------ Excerpted text ------

This early copy of a drawing by Johannes de Witt of the Swan Theatre in London (c. 1596), made by his friend Arend van Buchell, is the only surviving contemporary sketch of the interior of a public theater in the 1590s.

------

Requirement 1 -> According to the excerpted text, who made the early copy of Johannes de Witt's drawing of the Swan Theatre?
Requirement 2 -> Transcribe the part of the excerpted text starting at "This early copy" and ending at "in the 1590s.".

------ Source material ------

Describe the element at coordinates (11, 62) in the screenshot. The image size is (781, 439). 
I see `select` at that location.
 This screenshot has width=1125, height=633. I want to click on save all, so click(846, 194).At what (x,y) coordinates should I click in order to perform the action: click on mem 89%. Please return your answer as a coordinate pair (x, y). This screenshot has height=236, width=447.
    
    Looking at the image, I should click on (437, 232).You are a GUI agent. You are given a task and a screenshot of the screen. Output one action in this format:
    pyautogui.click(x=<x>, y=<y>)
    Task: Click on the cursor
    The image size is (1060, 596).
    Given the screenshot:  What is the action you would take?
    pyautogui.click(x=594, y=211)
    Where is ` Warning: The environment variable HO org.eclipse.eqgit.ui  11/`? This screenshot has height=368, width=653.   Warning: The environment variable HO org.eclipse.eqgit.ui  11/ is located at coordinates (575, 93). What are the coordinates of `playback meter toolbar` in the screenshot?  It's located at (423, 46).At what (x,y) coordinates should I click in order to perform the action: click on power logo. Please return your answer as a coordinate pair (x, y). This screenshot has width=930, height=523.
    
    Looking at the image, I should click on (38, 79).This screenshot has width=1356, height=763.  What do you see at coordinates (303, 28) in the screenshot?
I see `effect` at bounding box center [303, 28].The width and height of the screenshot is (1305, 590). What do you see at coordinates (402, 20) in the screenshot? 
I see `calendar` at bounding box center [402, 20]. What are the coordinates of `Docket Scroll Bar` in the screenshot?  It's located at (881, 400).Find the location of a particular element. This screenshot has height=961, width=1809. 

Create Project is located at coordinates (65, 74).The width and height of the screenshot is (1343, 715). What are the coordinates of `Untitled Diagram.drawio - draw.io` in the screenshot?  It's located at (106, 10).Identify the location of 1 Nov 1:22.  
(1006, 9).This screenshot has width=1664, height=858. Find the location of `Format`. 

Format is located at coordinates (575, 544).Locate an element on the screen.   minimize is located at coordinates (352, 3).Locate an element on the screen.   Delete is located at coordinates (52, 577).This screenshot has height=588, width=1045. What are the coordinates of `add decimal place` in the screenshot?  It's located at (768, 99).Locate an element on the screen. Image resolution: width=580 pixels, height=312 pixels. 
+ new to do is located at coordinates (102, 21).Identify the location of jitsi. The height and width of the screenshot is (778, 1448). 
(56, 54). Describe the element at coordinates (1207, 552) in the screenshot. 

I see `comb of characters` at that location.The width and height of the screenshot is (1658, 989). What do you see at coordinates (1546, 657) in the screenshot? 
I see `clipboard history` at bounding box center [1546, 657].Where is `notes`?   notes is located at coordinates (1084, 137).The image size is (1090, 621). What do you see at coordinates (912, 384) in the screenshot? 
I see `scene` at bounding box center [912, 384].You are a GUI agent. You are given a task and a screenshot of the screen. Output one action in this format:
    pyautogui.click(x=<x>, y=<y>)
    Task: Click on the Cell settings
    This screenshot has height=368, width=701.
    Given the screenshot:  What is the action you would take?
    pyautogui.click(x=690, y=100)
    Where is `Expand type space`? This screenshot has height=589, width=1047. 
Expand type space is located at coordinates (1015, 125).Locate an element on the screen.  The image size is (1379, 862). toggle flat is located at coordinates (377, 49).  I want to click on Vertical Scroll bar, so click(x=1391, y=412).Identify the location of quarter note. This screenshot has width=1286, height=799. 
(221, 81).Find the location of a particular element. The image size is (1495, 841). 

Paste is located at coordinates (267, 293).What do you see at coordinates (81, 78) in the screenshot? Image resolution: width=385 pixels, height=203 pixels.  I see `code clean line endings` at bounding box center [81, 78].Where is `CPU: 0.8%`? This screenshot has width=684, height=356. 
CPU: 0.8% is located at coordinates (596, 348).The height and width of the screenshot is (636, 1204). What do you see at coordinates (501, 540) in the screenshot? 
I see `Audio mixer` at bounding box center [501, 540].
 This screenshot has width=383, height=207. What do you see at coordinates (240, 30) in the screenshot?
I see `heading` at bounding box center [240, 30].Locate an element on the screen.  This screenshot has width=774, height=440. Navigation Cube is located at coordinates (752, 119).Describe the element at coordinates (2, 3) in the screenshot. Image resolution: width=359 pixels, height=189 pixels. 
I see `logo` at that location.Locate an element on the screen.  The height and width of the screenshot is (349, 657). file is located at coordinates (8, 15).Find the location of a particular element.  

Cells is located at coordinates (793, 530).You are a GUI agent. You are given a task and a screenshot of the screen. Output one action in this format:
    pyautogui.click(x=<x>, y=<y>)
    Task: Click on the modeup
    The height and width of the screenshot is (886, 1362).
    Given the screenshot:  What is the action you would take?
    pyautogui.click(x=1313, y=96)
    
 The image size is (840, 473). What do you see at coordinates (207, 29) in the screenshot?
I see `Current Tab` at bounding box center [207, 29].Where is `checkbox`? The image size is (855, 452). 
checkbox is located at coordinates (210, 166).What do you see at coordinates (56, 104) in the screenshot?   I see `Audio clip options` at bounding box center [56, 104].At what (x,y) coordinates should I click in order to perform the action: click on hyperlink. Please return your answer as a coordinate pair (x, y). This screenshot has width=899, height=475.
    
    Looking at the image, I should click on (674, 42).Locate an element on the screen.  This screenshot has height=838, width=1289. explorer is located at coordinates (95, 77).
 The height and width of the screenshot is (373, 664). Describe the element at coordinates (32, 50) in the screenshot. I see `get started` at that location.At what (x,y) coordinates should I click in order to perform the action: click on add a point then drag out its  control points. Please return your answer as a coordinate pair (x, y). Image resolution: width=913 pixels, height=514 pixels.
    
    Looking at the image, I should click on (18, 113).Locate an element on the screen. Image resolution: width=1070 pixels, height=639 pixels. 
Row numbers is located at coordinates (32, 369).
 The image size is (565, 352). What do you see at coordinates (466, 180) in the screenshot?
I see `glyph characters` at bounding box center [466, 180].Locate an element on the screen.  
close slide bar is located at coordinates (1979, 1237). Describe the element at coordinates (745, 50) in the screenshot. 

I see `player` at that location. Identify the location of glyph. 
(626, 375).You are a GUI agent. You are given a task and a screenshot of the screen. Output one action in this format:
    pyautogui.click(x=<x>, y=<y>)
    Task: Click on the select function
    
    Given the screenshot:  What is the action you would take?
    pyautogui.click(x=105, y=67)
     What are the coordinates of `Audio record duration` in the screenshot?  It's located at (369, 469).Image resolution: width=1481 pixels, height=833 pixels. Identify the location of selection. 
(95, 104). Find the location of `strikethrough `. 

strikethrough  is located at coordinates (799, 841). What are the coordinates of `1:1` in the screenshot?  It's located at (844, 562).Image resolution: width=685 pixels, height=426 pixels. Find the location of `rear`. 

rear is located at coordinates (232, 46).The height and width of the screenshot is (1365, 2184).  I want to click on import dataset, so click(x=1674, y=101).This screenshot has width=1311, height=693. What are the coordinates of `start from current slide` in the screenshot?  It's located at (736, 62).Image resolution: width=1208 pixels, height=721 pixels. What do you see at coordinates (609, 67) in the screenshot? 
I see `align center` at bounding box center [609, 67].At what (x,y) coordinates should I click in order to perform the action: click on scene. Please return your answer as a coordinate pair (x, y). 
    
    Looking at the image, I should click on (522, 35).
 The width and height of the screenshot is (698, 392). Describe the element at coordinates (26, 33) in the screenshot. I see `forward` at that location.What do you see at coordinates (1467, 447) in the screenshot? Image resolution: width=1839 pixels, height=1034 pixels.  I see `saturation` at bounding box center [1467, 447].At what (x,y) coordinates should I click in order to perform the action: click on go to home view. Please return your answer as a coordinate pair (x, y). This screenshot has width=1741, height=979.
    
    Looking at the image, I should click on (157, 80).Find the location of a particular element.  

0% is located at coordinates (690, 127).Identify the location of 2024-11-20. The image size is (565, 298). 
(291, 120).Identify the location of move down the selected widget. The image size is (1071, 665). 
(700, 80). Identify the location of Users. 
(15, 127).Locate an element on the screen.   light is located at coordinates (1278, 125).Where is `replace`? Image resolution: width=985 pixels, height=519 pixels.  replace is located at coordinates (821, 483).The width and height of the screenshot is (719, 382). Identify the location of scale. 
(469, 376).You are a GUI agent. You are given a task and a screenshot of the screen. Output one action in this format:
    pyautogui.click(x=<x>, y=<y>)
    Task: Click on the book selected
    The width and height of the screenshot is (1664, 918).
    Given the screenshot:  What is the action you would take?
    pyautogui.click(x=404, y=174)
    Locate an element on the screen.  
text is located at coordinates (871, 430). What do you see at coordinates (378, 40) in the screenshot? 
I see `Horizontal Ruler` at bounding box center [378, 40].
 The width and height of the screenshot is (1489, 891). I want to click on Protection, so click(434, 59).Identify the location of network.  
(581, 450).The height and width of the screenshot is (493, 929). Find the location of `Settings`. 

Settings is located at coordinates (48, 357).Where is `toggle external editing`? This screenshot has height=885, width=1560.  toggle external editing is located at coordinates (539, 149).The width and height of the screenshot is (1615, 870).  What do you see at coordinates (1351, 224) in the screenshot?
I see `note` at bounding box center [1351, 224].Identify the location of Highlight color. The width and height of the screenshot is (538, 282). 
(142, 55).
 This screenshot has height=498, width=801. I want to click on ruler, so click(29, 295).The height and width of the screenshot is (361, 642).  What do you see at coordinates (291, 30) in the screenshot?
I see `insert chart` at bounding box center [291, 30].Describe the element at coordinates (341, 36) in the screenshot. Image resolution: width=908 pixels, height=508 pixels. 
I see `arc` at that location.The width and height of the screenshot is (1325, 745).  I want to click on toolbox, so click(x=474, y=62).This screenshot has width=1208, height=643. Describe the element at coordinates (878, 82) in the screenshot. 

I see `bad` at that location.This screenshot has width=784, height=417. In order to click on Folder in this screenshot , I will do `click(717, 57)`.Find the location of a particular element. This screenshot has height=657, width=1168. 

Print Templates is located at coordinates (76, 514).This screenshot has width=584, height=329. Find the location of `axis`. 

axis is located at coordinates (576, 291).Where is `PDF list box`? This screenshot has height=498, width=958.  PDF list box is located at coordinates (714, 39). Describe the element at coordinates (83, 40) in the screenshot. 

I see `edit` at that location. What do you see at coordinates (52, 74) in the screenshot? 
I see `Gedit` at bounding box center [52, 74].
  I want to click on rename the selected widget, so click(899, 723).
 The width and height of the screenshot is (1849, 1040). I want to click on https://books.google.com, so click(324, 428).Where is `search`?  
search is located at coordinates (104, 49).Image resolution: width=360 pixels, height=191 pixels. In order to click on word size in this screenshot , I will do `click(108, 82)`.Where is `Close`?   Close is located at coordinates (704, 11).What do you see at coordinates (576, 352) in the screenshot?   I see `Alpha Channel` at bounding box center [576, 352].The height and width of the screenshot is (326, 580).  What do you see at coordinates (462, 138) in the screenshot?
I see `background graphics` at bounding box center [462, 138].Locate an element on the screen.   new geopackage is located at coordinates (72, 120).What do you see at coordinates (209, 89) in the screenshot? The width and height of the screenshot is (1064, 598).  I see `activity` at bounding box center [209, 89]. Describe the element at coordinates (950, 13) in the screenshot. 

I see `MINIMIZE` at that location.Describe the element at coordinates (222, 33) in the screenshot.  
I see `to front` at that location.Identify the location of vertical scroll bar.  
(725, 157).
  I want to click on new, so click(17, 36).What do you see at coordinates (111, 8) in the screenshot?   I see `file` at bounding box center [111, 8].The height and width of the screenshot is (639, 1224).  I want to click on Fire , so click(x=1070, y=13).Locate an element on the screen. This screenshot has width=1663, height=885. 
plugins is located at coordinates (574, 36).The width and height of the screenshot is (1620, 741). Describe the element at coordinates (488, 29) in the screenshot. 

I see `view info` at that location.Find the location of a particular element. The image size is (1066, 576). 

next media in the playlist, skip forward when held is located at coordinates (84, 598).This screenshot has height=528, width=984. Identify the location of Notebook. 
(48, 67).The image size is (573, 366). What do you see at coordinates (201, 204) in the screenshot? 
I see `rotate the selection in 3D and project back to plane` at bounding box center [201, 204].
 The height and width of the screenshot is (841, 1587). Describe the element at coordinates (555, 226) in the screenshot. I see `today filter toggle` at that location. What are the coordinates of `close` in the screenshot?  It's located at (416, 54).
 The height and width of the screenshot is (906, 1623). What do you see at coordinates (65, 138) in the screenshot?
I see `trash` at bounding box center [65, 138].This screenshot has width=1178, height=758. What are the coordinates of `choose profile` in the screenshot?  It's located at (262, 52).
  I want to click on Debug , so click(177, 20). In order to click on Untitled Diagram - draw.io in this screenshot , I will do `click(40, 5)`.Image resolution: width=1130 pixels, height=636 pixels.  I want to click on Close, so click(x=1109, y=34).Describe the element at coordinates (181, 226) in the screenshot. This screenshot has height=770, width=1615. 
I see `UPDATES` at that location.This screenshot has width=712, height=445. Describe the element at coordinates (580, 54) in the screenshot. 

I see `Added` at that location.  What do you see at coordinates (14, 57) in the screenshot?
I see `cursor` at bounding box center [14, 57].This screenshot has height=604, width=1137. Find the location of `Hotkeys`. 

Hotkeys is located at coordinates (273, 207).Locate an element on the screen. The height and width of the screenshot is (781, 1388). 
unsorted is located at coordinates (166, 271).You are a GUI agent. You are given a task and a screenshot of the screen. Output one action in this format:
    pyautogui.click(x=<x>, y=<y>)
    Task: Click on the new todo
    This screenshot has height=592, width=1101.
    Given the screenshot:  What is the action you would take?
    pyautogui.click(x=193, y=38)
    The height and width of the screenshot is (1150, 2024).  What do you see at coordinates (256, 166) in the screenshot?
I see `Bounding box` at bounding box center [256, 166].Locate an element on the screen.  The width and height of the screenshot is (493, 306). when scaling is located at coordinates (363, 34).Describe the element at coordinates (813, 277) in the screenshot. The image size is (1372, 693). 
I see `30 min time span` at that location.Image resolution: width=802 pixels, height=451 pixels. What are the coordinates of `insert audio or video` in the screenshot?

------

Worked solution 1 -> His friend Arend van Buchell made the copy.

Worked solution 2 ->
This early copy of a drawing by Johannes de Witt of the Swan Theatre in London (c. 1596), made by his friend Arend van Buchell, is the only surviving contemporary sketch of the interior of a public theater in the 1590s.